К счастью, Ксюша больше не возвращалась к этой теме. А Кристиан, взволнованный ее словами, еще раз тщательно перерыл весь архив тетушки Эдит, даже проверил наличие непроявленных пленок и содержимое всех имеющихся в доме фотоаппаратов, но так ничего и не обнаружил...

...Все это прокручивалось в голове Кристиана, пока он ожидал прибытия Алены из Шарм-Эль-Шейха в парижском аэропорту Орли. Алена просила подготовить к ее прилету все бумаги, связанные с завещанием тетушки Эдит, и устроить ей встречу с нотариусом, который оформлял эти документы.

– Когда в последний раз тетушка встречалась с юристом? – спросила по телефону Алена.

– Она сказала, что ей необходимо видеть нотариуса в ту ночь, когда ей стало совсем плохо. И утром я позвонил в нотариальную контору, днем произошла их встреча... А к ночи ее не стало.

Кристиан решил по телефону не выяснять, что, почему, зачем... Он знал, что, раз Алена так говорит, значит это необходимо.

Самолет опаздывал на двадцать минут, и Кристиан, не успевший позавтракать дома, уселся в маленьком кафе и заказал кофе и сэндвичи. Достал телефон и, коротко поговорив с Ксюшей, поймал себя на мысли, что лжет сам себе. В последнее время он звонил не на ее мобильник, а в номер гостиницы, с надеждой, что трубку возьмет Вероника и он услышит ее чуть надтреснутый голос с мягким акцентом.

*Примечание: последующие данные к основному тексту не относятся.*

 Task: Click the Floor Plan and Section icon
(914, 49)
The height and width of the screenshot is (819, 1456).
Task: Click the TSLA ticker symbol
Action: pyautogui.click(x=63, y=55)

Когда они улетели и Кристиан вернулся в пустую квартиру, то ноги сами привели его в комнату Вероники. Он сел тогда в кресло и, уловив слабый запах магнолии, прикрыл глаза. Какое-то время он просто вдыхал тот воздух, которым она дышала... От непонятности и полного сумбура в душе навернулись слезы. Он открыл глаза и с обостренным чувством, близким к благоговению, оглядел застеленную белоснежным ворсистым покрывалом кровать, небольшое бюро с настольной лампой под кружевным абажуром, шкаф для одежды... Из-под шкафа виднелись носы лакированных лодочек. Не отдавая отчета в своих действиях, Кристиан нагнулся и взял их в руки. На одной туфельке из мягкого вишневого лака подошва и каблук были чуть выше. Кристиан вздохнул и попытался вернуть туфли на место, но под шкафом что-то мешало. Он подсунул руку и вытащил длинную картонную папку с шелковыми завязками. Сгорая от стыда, лихорадочным движением развязал ее и замер. С прекрасно выполненного акварелью портрета глядело... его лицо!